### GIVEN TASK:
Repeat the lines from the one containing "You are a GUI" through the one containing "click(x=338, y=10)", swapping "screenshot" for "capture" and leaving everything else unchanged. Give only those lines.

### DATA FOR THIS EXERCISE:
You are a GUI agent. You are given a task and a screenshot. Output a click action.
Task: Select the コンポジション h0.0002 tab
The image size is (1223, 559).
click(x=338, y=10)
--
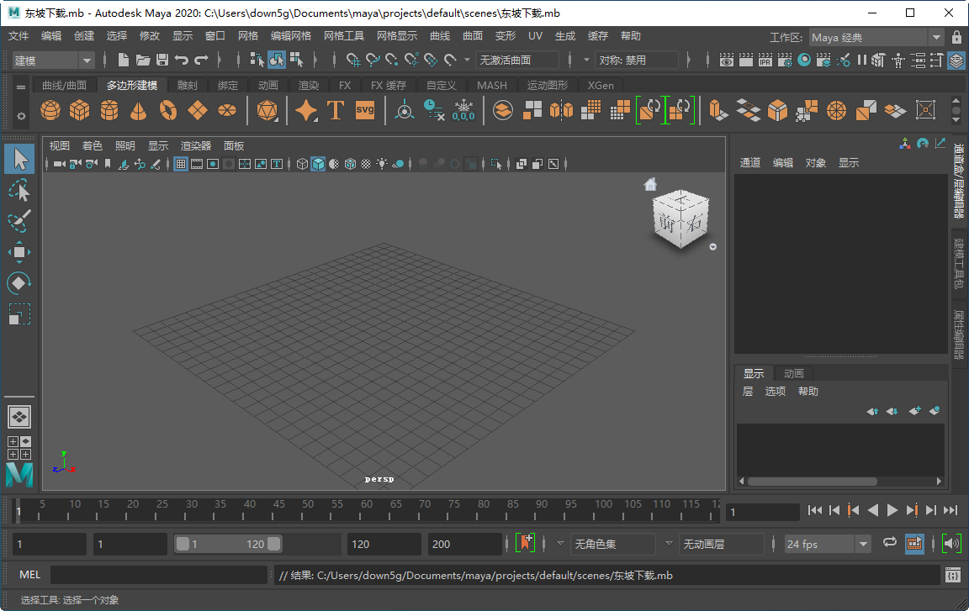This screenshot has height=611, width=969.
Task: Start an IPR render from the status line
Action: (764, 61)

### ANSWER TO THIS PROBLEM:
You are a GUI agent. You are given a task and a capture. Output a click action.
Task: Select the コンポジション h0.0002 tab
The image size is (1223, 559).
click(x=338, y=10)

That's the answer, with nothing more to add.